We've talked a lot and you've heard a lot over the last couple of days about the pace of change, the exciting times that we're living in. It really is a fantastic time to be working in banking, and in many other industries as well. We're undergoing a global transformation on many levels. So as you leave today after attending these few days and interacting with your colleagues, I want you to think about when you go back, if not you, who? If not you to step up and start to lead some change and look for business opportunities and take some risk, then who? You're armed with all kinds of new knowledge and expertise and relationships. Develop a bias for offensive play. You can play defensively and try to protect the industry, your clients, the size of book that you have, but truly, you need to play offense. You've got the choice? Play offense. Cut down some trees. Remove some obstacles. Remove the forest. Remove the trees that are getting in the way of you seeing the forest. Focus on the things that are truly important, because you've probably heard this before, but I see it over and over again, 20% of your priorities or 20% of where you're spending your time or where your people are spending their time is going to generate 80% of your returns.
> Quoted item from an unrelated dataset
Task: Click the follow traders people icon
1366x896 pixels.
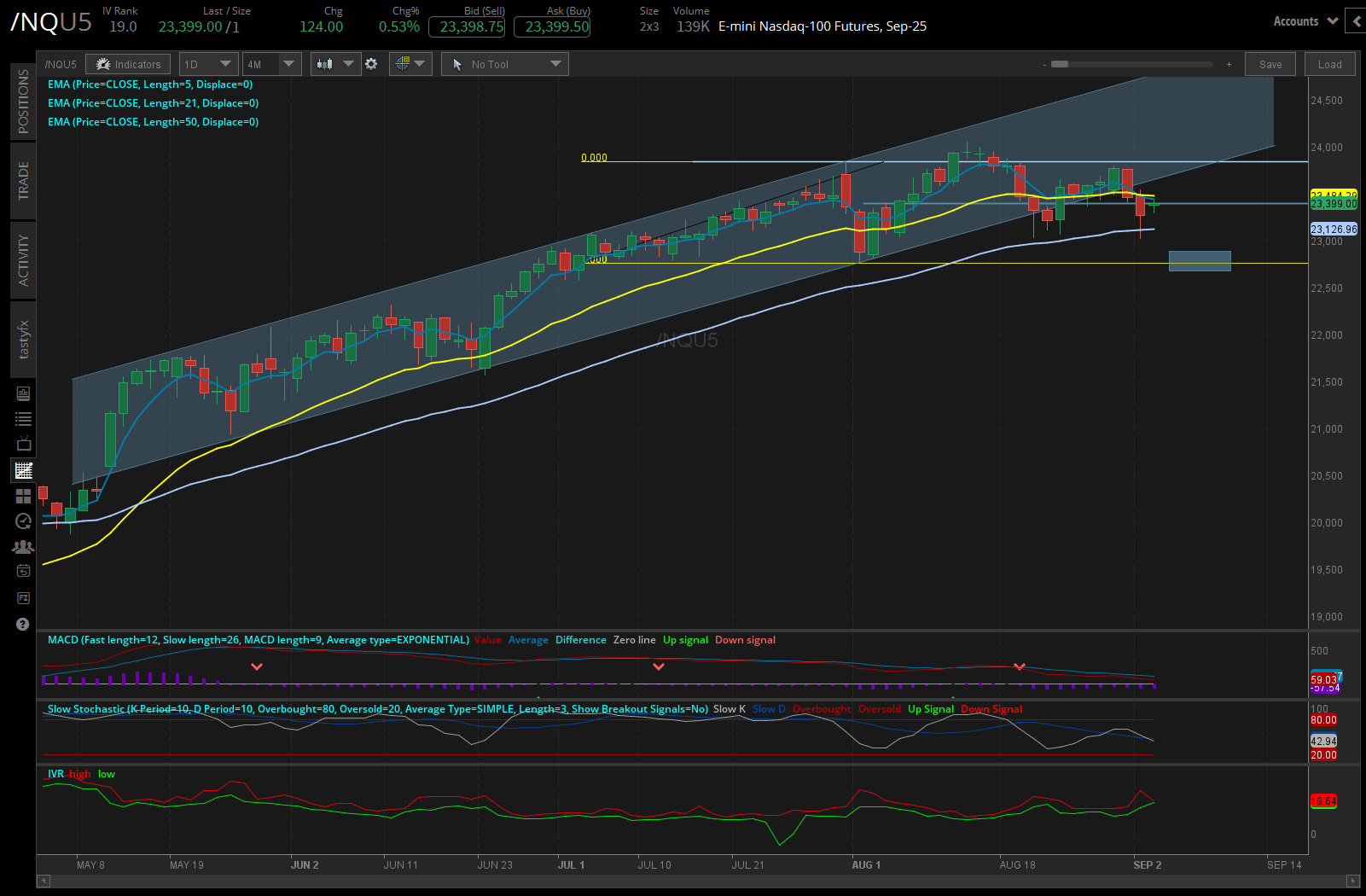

When you're working in a turbulent environment, your mom's advice was great advice. Eat well, sleep, make sure you have time for friendships and relationships, take care of yourself when things are disruptive. Establish anchors. Make sure you have things in your personal life that serve you and that are fun and that are an expression of who you are, so that every day when you're in the office you have the energy and the fortitude to really be as great as you can be. There's lots of research, and certainly I have personal experience in the benefit of taking some time to just pause. Close your office door, go and sit on a bench in a park, turn your phone off, have a blank notepad, and just think. That side of our brain that generates the new ideas that will conceive the new business opportunities that is the Amazon thinking about getting into people's cupboards doesn't come when you're flipping through your phone; it comes in quiet reflective time.

And as you're doing by participating here, continue to rigorously pursue professional development. Keep sharpening the saw and grow as a leader. So when you leave here today, I want you to go out and create a disruption. My hope for you is that you will go out and light a fire. Status quo never makes history. And you have one career, so go out and light that fire.